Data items
===

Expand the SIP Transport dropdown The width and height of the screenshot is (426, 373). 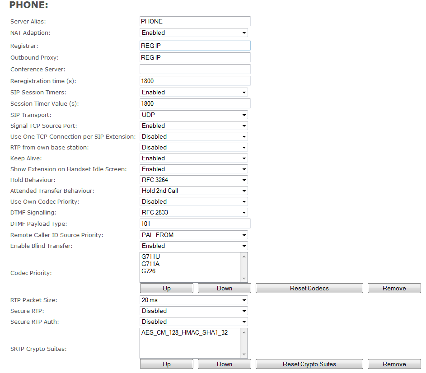(194, 115)
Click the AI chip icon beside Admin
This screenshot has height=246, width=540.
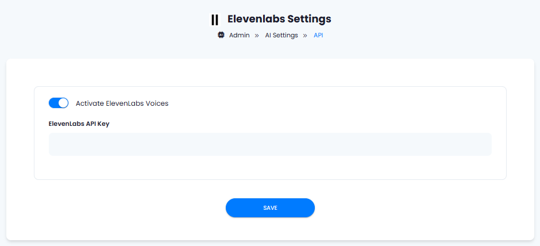point(221,35)
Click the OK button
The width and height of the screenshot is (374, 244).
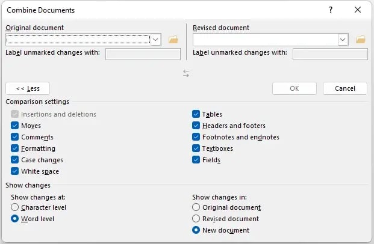295,88
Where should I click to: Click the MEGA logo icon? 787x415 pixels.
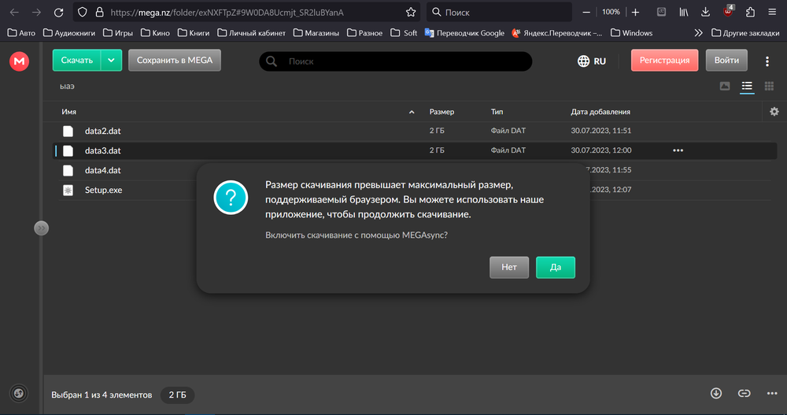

===

### PROBLEM DETAILS
Your task is to copy each line of the data above that holds "icon".

### SOLUTION TO THIS TASK
Click the AI chip icon beside Admin
Where should I click to: Click the MEGA logo icon? 787x415 pixels.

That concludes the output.